* [Requirement]: Return, character for character, everything from the line containing "Given: Unmute using" down to the line containing "Looking at the screenshot, I should [x=49, y=226].", with both of those lines included.

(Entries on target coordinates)
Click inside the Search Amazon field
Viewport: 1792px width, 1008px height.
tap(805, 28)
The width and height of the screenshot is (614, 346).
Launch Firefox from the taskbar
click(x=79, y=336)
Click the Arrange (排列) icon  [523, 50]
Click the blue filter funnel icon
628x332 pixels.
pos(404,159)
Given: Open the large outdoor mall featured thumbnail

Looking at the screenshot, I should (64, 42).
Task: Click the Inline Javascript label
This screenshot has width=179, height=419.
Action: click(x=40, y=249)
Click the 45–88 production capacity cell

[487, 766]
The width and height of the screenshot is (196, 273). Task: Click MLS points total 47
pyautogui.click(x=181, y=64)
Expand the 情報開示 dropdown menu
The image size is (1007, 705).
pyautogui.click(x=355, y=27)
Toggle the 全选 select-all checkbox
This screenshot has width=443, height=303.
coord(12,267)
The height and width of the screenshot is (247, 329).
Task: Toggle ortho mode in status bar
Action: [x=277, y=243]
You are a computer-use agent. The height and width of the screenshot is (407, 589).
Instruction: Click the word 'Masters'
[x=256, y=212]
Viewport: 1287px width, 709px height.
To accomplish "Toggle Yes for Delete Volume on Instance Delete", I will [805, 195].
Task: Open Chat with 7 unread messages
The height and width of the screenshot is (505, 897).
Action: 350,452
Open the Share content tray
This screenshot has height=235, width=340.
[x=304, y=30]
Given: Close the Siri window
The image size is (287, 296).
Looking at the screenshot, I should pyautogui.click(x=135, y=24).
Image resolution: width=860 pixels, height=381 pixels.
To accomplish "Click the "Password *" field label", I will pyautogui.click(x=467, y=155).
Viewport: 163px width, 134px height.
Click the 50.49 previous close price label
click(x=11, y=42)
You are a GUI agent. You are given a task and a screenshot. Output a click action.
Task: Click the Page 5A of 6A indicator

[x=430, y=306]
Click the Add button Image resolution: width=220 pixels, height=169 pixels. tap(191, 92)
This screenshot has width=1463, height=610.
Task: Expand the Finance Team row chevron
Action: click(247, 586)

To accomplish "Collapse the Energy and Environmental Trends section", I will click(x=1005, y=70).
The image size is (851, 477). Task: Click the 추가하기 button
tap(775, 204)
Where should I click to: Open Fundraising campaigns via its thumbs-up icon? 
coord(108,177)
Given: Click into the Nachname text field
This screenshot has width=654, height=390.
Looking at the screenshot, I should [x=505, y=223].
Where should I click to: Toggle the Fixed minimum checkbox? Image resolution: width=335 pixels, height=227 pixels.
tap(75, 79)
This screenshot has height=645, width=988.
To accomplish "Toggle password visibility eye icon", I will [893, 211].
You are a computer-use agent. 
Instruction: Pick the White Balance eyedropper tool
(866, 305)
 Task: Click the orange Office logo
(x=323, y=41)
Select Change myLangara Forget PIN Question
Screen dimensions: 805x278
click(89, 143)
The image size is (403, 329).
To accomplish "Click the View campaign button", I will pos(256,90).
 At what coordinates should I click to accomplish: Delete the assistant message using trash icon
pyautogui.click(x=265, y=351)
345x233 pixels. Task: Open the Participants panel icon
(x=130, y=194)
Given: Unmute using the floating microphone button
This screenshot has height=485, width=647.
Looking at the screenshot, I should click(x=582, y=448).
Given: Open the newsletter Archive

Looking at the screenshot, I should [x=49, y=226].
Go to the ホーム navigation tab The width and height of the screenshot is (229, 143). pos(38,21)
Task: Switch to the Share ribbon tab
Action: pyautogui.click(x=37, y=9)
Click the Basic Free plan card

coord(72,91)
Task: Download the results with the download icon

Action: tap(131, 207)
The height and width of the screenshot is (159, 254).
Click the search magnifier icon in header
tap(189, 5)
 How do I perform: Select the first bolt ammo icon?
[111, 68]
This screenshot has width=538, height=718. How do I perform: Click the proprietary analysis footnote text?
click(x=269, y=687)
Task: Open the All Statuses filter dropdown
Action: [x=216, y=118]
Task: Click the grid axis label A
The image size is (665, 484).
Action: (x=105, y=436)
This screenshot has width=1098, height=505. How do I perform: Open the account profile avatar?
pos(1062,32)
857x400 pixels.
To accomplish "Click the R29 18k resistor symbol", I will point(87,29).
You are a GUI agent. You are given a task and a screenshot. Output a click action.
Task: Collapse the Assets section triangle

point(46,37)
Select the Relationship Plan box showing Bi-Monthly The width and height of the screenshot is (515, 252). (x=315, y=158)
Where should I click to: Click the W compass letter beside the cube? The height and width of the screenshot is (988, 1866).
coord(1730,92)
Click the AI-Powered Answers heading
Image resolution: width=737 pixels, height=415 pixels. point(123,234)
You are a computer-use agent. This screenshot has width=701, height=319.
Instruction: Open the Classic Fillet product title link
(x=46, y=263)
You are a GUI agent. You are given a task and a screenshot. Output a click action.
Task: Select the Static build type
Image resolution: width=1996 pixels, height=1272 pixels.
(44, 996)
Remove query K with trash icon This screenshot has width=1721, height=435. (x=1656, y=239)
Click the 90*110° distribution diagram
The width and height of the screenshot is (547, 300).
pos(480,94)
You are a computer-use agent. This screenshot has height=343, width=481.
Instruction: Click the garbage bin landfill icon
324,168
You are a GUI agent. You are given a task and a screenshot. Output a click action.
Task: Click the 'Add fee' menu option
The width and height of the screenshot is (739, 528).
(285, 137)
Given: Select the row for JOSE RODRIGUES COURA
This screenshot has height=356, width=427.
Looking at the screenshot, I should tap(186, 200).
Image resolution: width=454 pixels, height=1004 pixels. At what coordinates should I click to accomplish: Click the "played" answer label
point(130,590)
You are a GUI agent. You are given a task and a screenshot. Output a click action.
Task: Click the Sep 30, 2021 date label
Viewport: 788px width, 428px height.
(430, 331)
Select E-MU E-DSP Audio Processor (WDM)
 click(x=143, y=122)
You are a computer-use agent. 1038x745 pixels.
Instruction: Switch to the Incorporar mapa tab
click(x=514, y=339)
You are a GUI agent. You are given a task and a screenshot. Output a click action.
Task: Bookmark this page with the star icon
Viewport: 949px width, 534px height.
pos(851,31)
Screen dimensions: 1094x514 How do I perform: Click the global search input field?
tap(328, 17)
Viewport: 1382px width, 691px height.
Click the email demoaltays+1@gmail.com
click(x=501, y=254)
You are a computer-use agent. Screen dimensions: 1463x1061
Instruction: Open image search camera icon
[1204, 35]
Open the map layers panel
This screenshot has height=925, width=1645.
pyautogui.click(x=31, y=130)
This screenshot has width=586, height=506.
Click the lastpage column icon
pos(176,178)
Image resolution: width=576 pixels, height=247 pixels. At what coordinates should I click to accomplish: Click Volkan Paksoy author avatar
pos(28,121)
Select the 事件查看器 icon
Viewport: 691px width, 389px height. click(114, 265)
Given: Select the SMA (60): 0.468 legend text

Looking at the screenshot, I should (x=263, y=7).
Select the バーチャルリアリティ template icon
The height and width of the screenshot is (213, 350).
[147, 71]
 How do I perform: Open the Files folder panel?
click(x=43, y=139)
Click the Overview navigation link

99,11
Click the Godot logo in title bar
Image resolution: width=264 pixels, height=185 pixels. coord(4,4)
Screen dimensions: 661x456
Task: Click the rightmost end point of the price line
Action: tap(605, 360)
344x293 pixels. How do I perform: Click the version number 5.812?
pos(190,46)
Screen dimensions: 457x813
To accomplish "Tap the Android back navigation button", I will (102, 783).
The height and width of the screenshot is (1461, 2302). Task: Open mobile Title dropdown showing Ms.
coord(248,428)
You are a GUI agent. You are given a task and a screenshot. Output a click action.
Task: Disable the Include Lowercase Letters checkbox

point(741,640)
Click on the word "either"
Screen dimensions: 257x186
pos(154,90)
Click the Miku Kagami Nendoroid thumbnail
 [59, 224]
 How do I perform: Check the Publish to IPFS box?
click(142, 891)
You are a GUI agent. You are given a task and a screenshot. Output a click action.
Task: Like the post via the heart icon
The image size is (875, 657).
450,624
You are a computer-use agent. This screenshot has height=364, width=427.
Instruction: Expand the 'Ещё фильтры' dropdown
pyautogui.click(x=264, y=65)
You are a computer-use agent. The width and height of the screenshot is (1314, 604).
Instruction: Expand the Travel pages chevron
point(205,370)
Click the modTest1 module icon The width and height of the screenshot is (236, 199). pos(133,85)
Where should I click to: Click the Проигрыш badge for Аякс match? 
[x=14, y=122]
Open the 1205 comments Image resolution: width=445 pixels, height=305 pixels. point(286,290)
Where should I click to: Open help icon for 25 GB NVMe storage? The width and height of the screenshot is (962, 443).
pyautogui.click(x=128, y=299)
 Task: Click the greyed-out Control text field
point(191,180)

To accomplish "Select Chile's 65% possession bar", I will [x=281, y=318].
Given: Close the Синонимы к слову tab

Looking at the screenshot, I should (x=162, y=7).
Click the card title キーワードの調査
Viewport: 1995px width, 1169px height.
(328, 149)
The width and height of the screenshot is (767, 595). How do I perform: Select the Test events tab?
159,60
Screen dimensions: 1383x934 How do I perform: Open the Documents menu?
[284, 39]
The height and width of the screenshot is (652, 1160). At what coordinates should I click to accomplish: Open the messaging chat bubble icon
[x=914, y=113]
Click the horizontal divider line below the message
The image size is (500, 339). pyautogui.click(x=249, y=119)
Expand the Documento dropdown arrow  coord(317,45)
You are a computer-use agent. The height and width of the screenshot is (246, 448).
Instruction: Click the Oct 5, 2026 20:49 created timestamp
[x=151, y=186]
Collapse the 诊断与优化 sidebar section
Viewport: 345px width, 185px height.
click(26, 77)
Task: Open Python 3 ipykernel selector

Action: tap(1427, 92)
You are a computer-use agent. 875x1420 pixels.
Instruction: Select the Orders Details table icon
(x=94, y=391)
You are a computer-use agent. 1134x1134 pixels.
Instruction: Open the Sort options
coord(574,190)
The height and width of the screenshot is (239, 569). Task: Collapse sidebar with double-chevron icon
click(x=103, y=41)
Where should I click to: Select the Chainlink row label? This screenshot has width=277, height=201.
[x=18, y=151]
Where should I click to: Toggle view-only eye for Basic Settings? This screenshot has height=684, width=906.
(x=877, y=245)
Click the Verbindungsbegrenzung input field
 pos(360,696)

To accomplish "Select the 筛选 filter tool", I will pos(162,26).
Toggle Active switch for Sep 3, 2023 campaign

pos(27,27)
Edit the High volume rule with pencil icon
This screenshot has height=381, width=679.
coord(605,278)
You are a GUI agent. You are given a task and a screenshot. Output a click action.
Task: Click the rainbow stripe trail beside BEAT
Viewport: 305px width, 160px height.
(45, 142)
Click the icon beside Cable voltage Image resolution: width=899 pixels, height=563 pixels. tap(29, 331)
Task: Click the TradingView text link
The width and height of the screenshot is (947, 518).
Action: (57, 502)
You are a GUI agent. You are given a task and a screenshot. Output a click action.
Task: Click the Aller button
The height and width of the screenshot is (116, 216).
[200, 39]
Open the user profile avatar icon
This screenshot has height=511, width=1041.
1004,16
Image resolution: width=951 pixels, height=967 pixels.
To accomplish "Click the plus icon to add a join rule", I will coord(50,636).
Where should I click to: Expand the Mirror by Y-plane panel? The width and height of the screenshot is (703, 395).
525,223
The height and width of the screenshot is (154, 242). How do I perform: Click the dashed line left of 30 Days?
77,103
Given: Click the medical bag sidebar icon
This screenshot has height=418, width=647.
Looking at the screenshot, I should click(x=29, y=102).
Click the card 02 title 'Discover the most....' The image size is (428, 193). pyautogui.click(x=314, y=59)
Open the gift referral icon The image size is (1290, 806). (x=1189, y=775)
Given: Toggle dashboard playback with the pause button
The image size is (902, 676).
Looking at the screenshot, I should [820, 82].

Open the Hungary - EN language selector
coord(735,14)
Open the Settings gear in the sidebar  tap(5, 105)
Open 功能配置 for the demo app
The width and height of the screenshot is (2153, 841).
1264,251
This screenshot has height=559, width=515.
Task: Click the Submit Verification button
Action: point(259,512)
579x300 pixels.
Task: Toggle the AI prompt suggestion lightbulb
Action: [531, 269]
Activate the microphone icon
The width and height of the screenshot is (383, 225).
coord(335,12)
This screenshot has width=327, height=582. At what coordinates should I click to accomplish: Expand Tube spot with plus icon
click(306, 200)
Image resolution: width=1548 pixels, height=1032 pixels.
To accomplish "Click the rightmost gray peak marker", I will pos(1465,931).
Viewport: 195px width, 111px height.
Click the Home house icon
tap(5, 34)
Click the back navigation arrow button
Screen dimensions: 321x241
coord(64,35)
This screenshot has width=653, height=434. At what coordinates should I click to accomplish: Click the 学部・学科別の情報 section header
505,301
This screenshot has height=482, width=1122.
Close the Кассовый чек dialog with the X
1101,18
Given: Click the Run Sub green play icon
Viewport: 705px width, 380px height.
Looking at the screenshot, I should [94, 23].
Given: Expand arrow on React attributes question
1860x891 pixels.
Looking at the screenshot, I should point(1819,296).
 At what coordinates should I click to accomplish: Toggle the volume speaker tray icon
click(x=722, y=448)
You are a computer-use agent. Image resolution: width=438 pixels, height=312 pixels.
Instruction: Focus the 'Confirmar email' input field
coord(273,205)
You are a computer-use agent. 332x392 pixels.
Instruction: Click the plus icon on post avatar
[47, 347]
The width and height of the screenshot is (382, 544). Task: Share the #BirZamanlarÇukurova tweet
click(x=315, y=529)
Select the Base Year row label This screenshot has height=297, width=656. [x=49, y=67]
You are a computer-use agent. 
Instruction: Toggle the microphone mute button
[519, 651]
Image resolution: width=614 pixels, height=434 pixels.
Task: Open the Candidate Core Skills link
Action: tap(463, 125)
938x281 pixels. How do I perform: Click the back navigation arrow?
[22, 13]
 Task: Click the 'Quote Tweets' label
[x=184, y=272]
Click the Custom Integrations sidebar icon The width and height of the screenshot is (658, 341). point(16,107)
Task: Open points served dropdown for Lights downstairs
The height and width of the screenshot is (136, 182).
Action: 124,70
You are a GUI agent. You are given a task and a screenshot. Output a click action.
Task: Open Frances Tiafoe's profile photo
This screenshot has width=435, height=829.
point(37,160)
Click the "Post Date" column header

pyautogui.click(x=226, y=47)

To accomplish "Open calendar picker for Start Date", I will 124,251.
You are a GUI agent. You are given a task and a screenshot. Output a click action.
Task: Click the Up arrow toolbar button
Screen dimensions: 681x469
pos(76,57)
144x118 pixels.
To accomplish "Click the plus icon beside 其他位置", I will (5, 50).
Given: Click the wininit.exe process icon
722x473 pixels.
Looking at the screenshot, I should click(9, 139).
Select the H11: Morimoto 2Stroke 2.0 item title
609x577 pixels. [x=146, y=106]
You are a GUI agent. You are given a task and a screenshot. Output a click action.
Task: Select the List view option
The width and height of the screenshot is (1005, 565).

* [Solution for this exercise]:
Given: Unmute using the floating microphone button
This screenshot has height=485, width=647.
Looking at the screenshot, I should click(x=582, y=448).
Given: Open the newsletter Archive

Looking at the screenshot, I should [x=49, y=226].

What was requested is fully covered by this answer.